Die Sondierungen der ANO in dieser Woche mit SPD und Motoristé sollen u.a. klären, ob man eine Koalition bilden oder eine Minderheitsregierung der ANO tolerieren wird. Dafür dürften vor allem die Unterschiede zwischen den beiden kleineren Partnern eine Rolle spielen. Die Motoristé werden im Wesentlichen als eine wirtschaftsliberale Partei gesehen, die sich für Deregulierung, Privatisierung, niedrigere Steuern und Staatsabbau einsetzt. Dabei stehen die Mitgliedschaften in NATO und EU für sie nicht in Frage, auch wenn die Partei vor allem durch ihre Kritik am Green Deal der EU groß geworden ist. Die SPD hingegen ist eine mindestens rechtspopulistische Partei, die am stärksten der AfD ähnelt und bei der Ausländerfeindlichkeit und die Ablehnung von Migration den Markenkern bilden. Sie befürwortet den Austritt aus der EU und hat ein kritisches Verhältnis zum Rechtsstaat. So stieß stieß SPD-Chef Okamura in dieser Woche mit Äußerungen, dass er Innenminister werden und sofort den Polizeichef entlassen wolle, weil gegen ihn selbst ermittelt wird, auf deutliche Ablehnung selbst beim zukünftigen Partner ANO. Ob Babiš so eine irrlichternde Figur bzw. Partei im Kabinett haben will, wird bezweifelt.

Als erste Nagelprobe steht der neuen Regierung die Verabschiedung des Haushalts bevor. Der Entwurf wurde noch von der bisherigen Regierung eingebracht. ANO und SPD wollen das darin enthaltene Defizit noch ausweiten, die Motoristé sind dagegen.

Brabec bleibt Hejtman in Ústí

Richard Brabec
Richard Brabec (© David Sedlecký; CC BY-SA 4.0)

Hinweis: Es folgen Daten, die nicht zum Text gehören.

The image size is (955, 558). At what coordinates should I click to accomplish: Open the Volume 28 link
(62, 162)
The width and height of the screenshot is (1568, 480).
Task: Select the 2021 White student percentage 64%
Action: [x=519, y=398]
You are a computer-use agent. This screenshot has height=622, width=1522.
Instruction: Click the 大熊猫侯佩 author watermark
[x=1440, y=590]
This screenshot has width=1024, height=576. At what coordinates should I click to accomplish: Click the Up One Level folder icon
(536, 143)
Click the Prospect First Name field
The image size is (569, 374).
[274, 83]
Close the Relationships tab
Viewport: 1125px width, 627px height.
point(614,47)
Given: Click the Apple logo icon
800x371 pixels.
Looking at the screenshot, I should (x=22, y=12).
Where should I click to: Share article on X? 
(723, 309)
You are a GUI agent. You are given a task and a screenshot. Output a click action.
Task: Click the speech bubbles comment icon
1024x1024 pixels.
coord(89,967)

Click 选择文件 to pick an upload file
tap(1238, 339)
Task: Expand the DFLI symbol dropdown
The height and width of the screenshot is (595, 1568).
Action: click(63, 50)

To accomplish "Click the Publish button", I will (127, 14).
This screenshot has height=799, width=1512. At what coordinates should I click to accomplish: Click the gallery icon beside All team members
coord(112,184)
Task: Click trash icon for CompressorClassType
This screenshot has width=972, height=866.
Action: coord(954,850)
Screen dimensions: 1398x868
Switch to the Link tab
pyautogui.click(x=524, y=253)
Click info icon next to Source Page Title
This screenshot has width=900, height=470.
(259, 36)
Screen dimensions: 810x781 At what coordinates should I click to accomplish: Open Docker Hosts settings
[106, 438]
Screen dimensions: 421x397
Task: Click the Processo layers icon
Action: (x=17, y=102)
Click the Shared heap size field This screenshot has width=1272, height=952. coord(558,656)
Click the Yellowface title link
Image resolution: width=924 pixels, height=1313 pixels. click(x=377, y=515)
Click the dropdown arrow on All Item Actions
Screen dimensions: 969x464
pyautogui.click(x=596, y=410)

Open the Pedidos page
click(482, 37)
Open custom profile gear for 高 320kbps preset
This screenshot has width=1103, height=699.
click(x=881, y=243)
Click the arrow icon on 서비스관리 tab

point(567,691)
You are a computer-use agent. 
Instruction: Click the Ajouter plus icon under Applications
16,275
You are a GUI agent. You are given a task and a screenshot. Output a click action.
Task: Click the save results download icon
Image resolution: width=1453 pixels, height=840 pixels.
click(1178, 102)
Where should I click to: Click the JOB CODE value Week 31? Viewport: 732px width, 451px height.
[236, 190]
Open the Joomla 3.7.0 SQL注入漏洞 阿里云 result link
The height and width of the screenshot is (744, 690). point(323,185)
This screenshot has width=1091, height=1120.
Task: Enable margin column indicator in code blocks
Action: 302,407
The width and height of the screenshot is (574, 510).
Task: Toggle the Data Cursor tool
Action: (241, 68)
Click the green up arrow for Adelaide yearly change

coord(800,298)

Der erst im vorigen Jahr gewählte Hejtman des Bezirks Ústí, Richard Brabec von der Partei ANO, hat in der Parlamentswahl ein Mandat gewonnen. Man war bereits voriges Jahr davon ausgegangen, dass er zur Wahl antreten wird, und es wurde darüber spekuliert, ob er den Posten als Hejtman nach einem Jahr schon wieder aufgeben würde (wir berichteten). Nun ist es klar: Er verzichtet auf das gewonnene Mandat und bleibt Hejtman in Ústí.

Ziegenbahn könnte verlängert werden

Die Ziegenbahn in Telnice
Die Ziegenbahn in Telnice (© Dušan Petráš)

Noch im Juli mussten wir vermelden, dass die sog. Ziegenbahn zwischen Oldřichov u Duchcova und Krupka město von der tschechischen Eisenbahnverwaltung auf eine Liste von stillzulegenden Strecken gesetzt worden war. Die Bahn kann derzeit nur von Děčín bis Krupka als touristische Linie T11 (Infos und Fahrpläne hier) verkehren und die Sanierung des weiteren Streckenverlaufs wurde als unwirtschaftlich eingeschätzt. Nun wurde bekannt, dass die Eisenbahnverwaltung ihre Haltung geändert hat und eine Sanierung des Streckenabschnitts in Erwägung zieht. Dafür habe der Bezirk Ústí sich sehr stark gemacht, der vor allem auf das touristische Potenzial der Strecke setzt.